* **Given passage**
The 60-year-old veteran had been challenged by former defence minister Carme Chacon, a woman 19 years his junior, who had promised a new era.
Rubalcaba will succeed Jose Luis Rodriguez Zapatero, who led the Spanish Socialist Workers' Party (PSOE) for more than a decade and governed Spain from 2004-11.
The new Socialist leader, whom his critics slammed as a man of the past, faces the difficult task of reviving the PSOE during one of the deepest crises in the party's 133-year history.
The Socialists are still licking their wounds after suffering massive electoral defeats to the opposition conservatives in regional polls in May and in parliamentary elections in November.
The success of the far-left party IU in the parliamentary elections, as well as the emergence in 2011 of a young people's protest movement critical of both of the big parties, reflect a disillusionment among many leftists with the PSOE, which they no longer see as a real left-wing alternative.
In social policy, Zapatero was situated clearly on the left, defying Spain's formerly powerful Catholic Church with daring reforms such as homosexual marriage, stem-cell research, and easier access to abortion and divorce.
He appointed Spain's first half-female cabinet, and created the first ministry to promote equality between men and women.
The Socialists now see many of those reforms as being in danger under Prime Minister Mariano Rajoy's conservative government, which only includes four women and intends to return to the more restrictive 1985 abortion law.
Zapatero's Achilles' heel, however, was the economy as the global crisis plunged Spain into a deep recession.
The government underestimated the seriousness of the crisis, delaying austerity policies which it then had to adopt all of a sudden under European pressure.
The government's spending cuts and liberal reforms - such as labour reform that made it easier for companies to sack workers - undermined its left-wing credentials.
Rubalcaba has tried to distance himself from that part of Zapatero's legacy, criticizing a strategy based mainly on austerity in defeating the economic crisis.
However, many see Rubalcaba's traditional Social-Democratic orientation as having little new to offer.
It might not even be enough to ideologically challenge the PP government, which moved slightly to the left this week by announcing sharp cuts in the salaries of top bankers receiving state funds, observers said.
'There is no immediate way out of the crisis the PSOE is in,' columnist Javier Perez Rojo wrote in the daily El Pais.

* **What you have to do**
Reproduce word for word the stretch of the passage on the Spanish Socialist leadership from "The new Socialist" through "party's 133-year history.".

(Items from a data source)

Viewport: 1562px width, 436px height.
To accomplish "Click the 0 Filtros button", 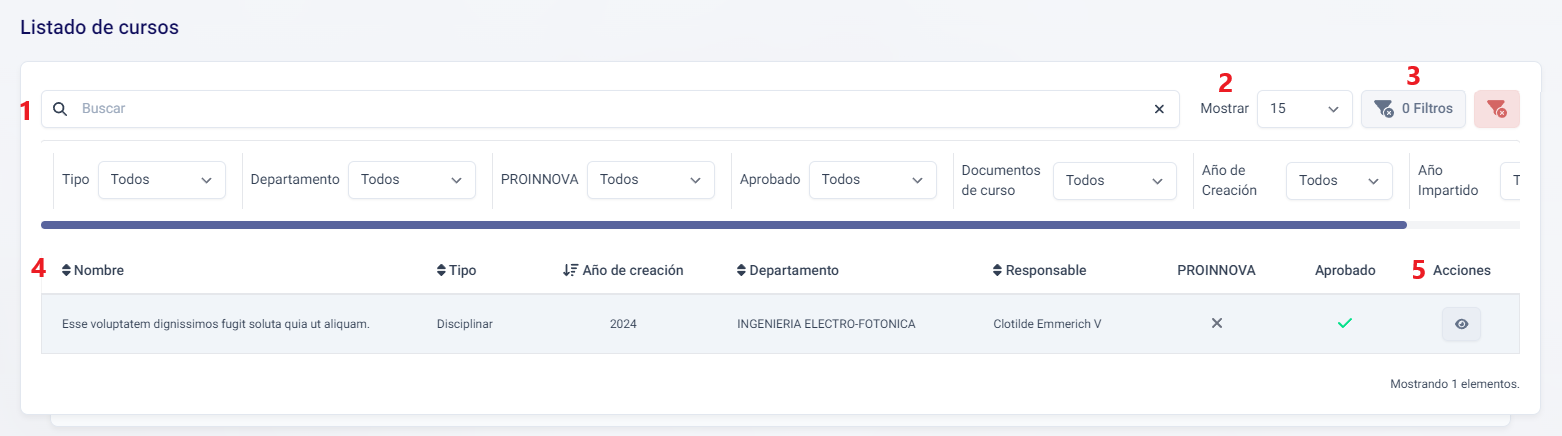I will coord(1413,109).
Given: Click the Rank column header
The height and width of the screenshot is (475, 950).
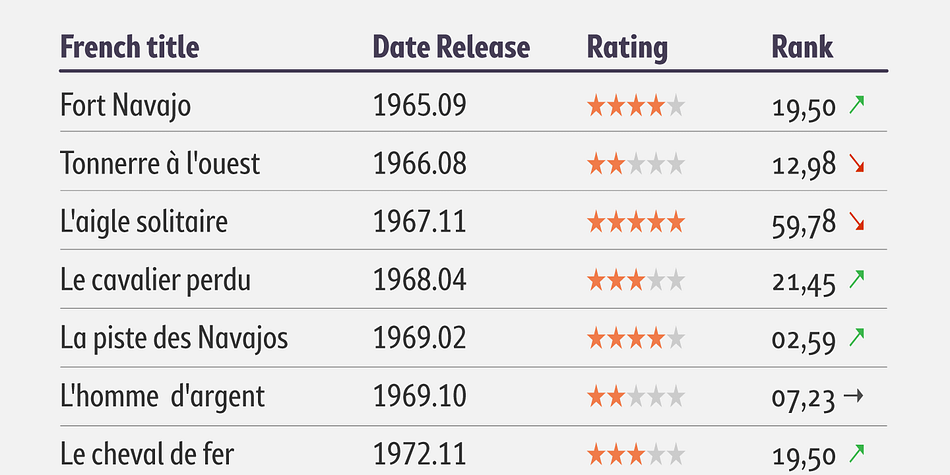Looking at the screenshot, I should pos(802,47).
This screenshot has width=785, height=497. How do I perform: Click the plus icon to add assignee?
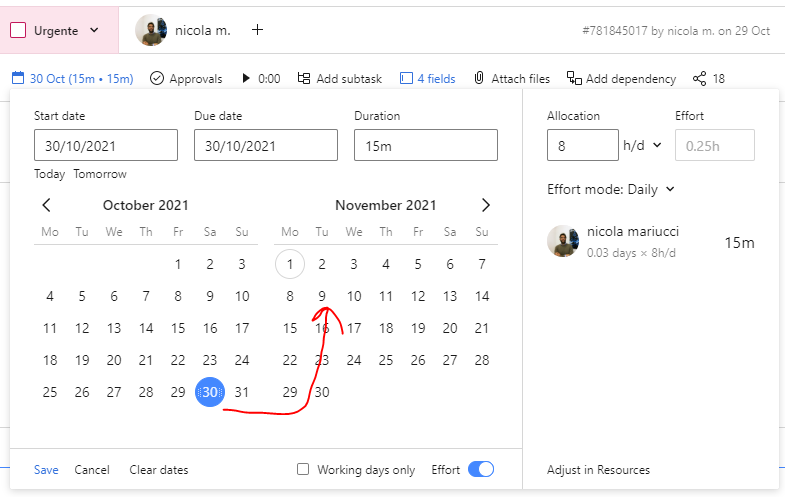(257, 30)
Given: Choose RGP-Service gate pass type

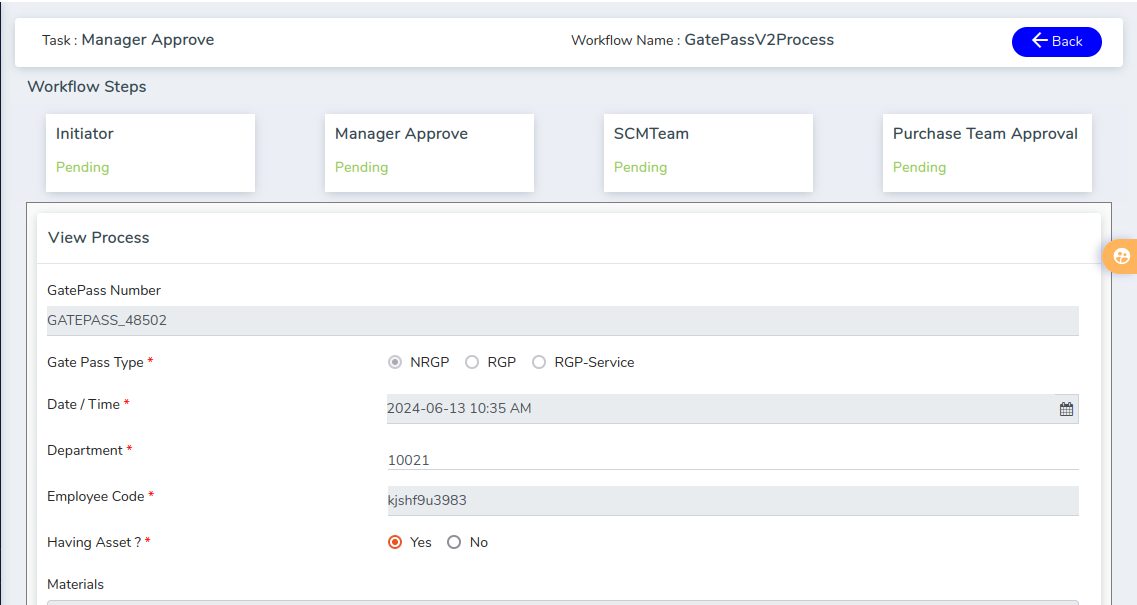Looking at the screenshot, I should pyautogui.click(x=539, y=362).
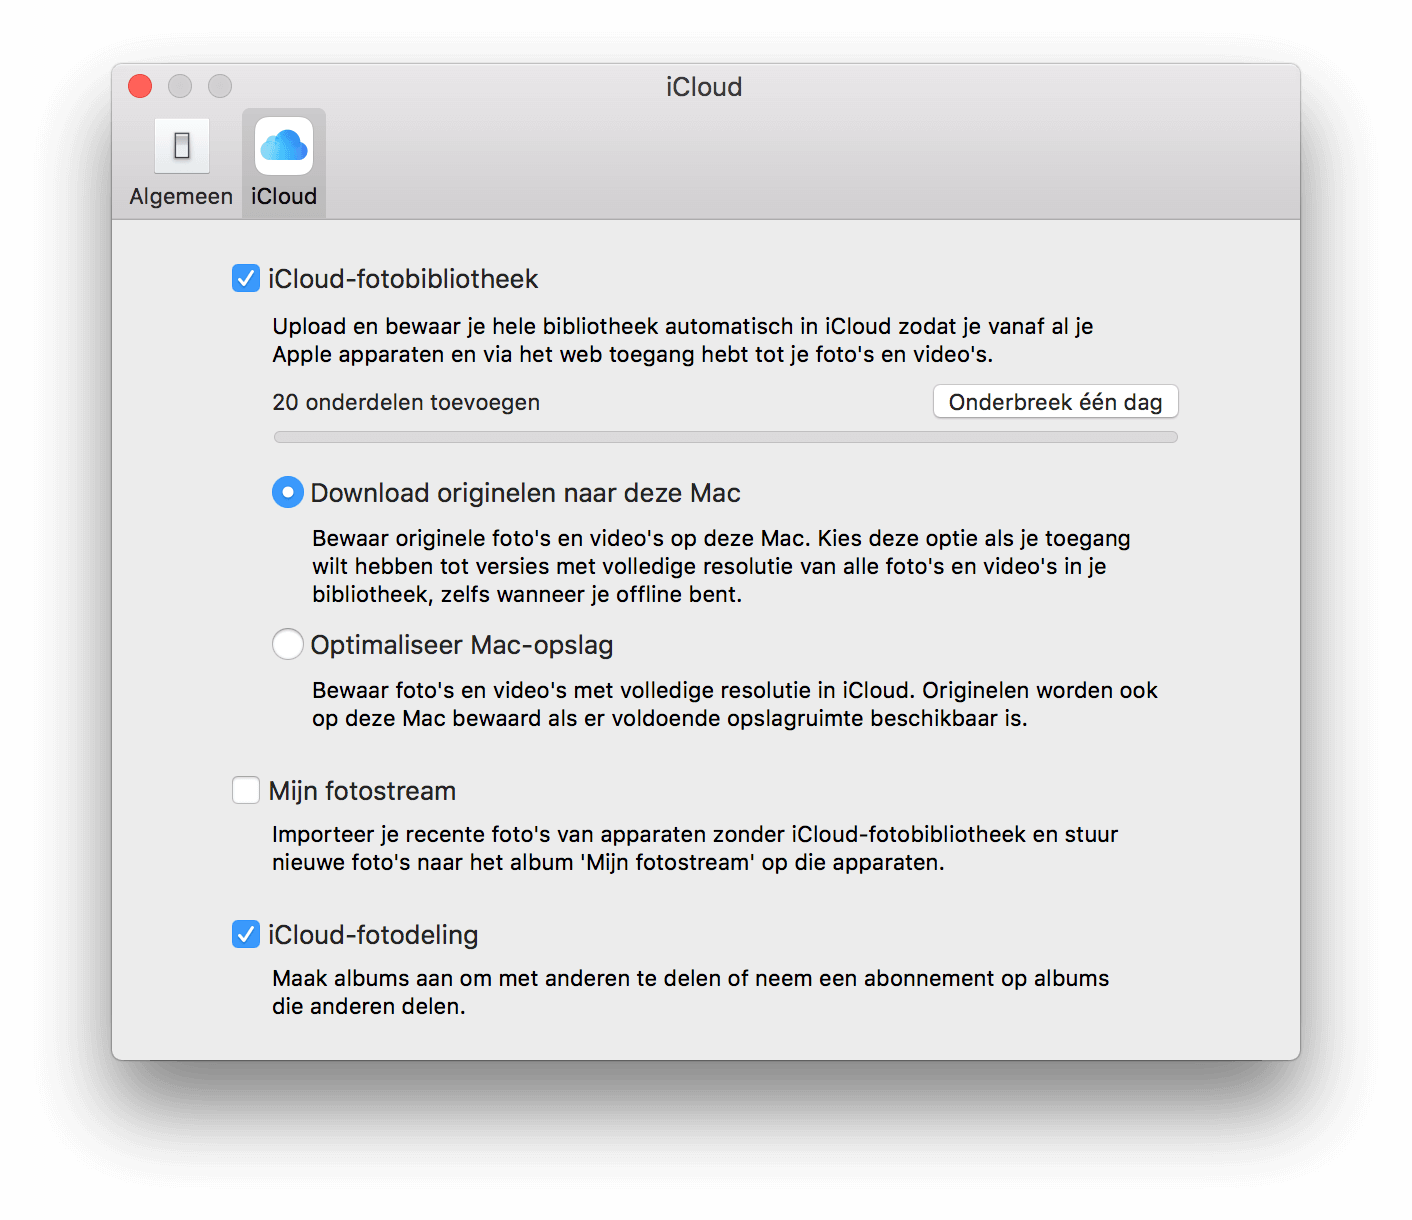
Task: Enable the Mijn fotostream checkbox
Action: (246, 790)
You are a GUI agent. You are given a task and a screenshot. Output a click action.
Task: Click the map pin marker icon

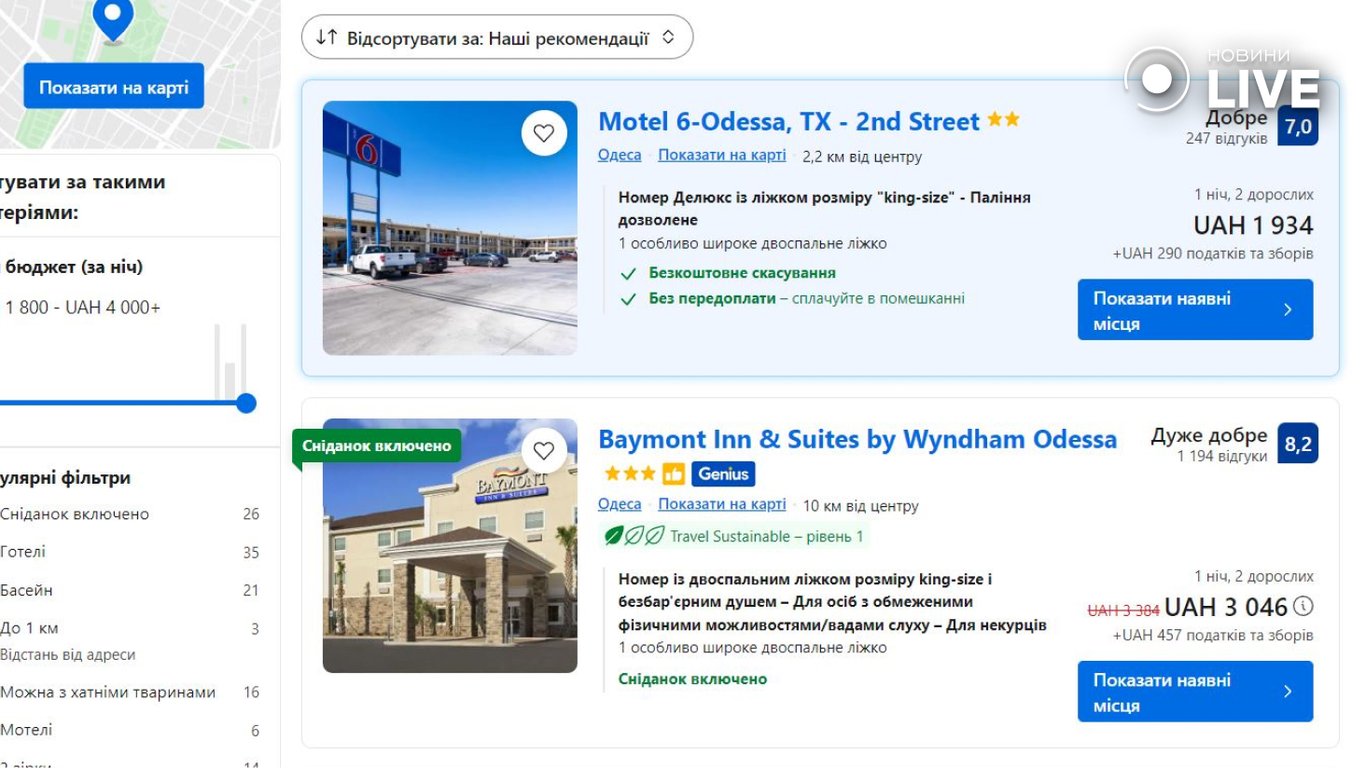coord(113,18)
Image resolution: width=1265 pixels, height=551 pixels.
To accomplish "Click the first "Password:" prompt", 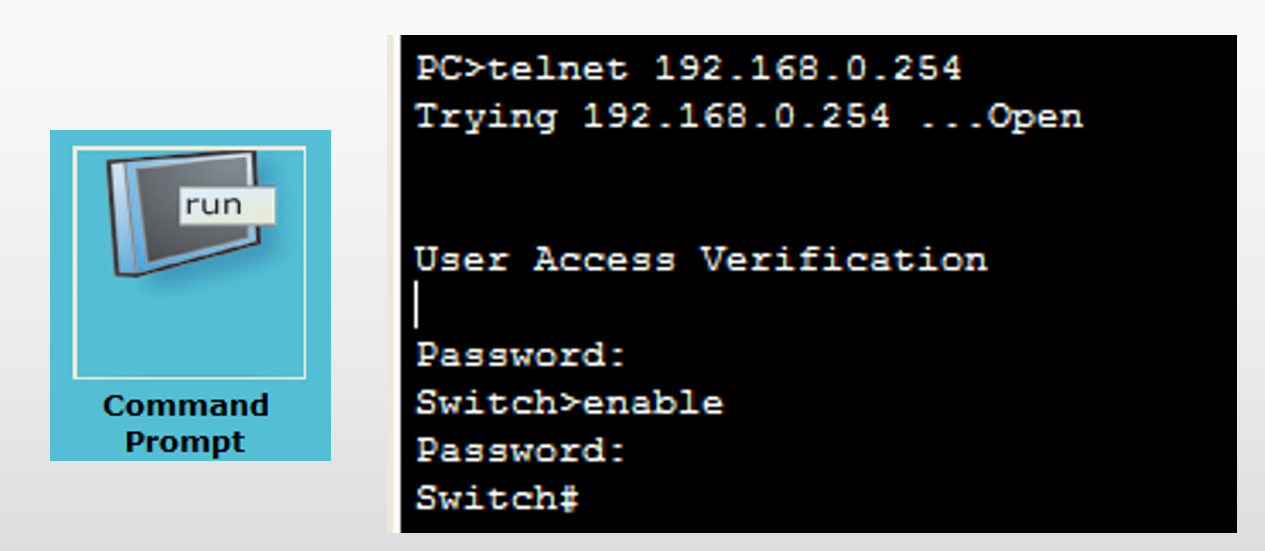I will tap(521, 355).
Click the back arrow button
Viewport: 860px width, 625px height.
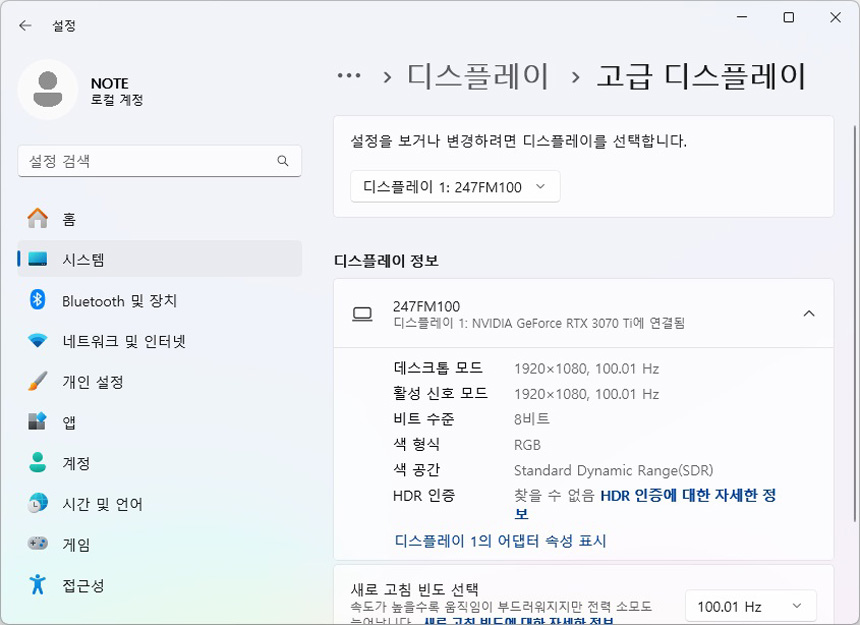click(25, 26)
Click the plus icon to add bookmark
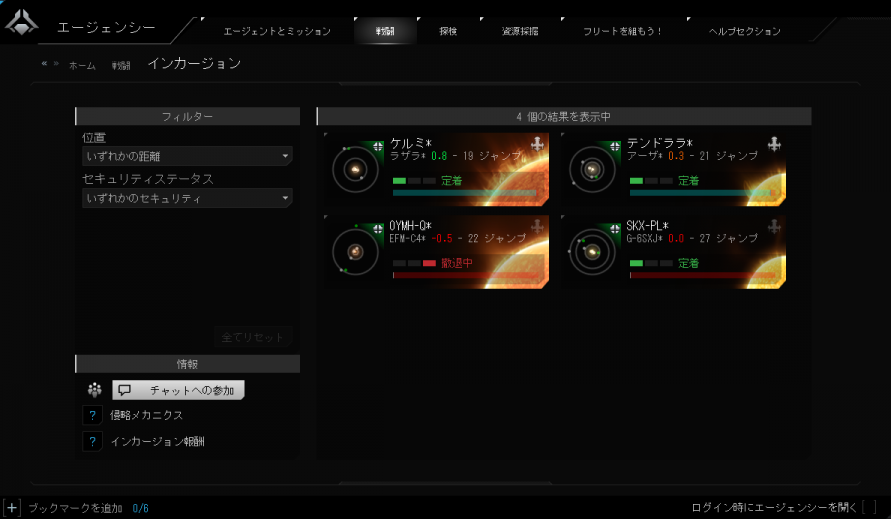Image resolution: width=891 pixels, height=519 pixels. click(12, 508)
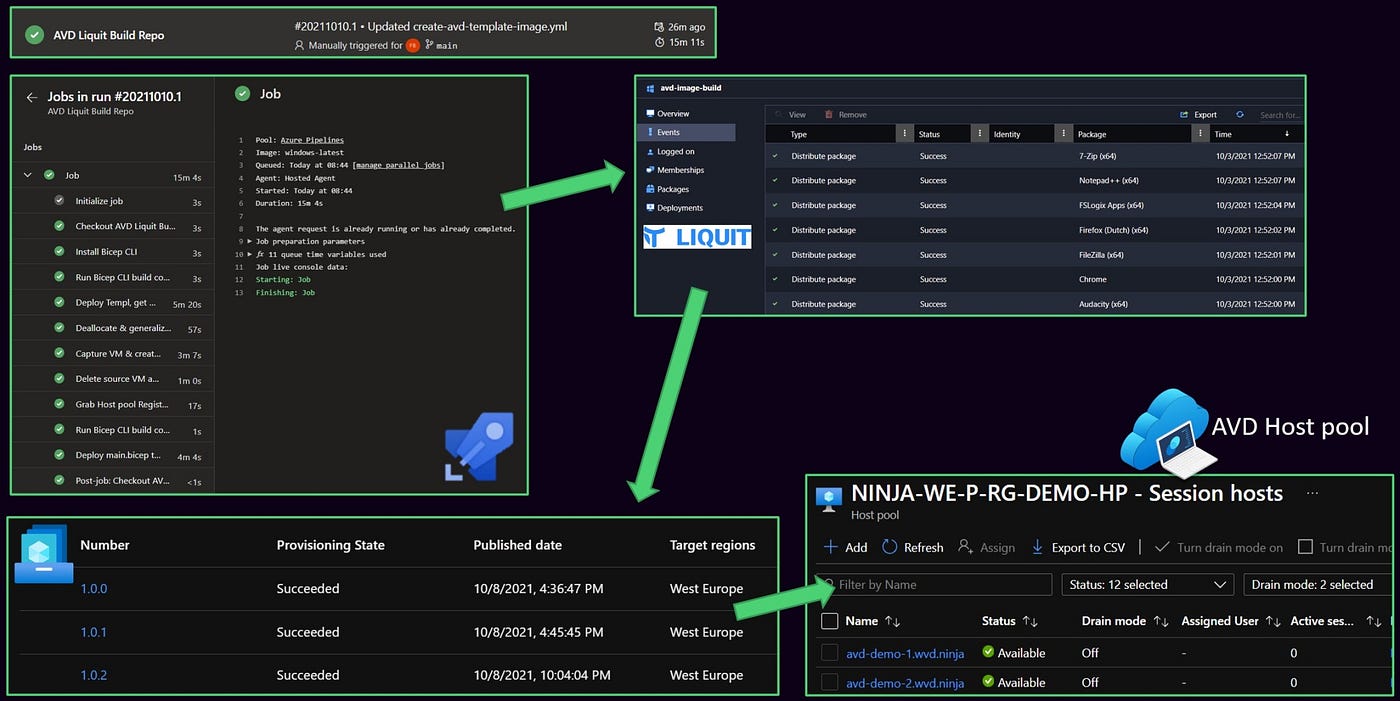Click the Add icon on the Session hosts toolbar

click(x=831, y=547)
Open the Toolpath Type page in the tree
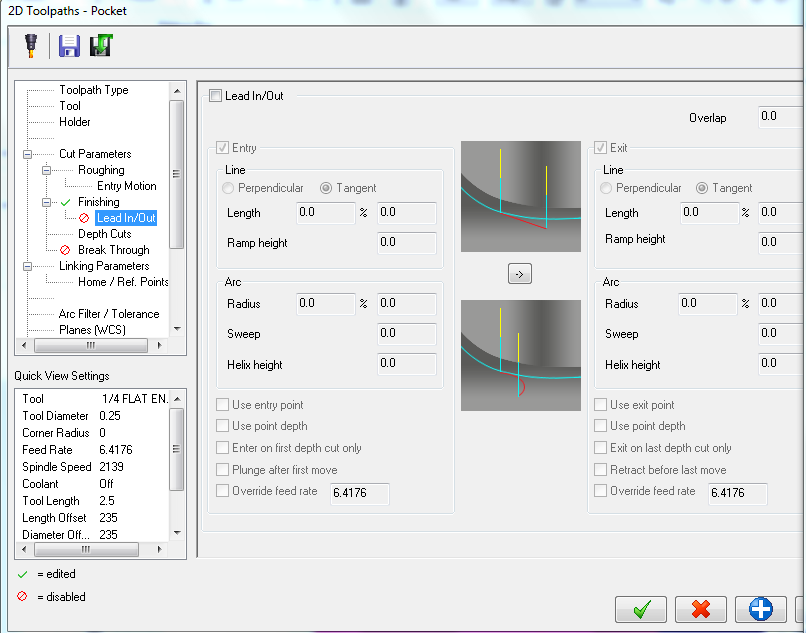Viewport: 806px width, 633px height. (x=93, y=90)
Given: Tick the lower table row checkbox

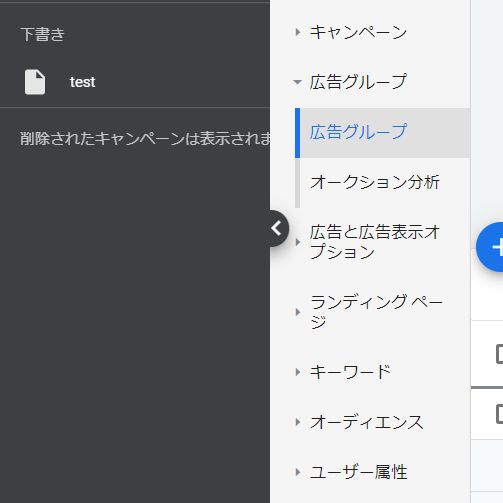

* **Exercise result**
The new Socialist leader, whom his critics slammed as a man of the past, faces the difficult task of reviving the PSOE during one of the deepest crises in the party's 133-year history.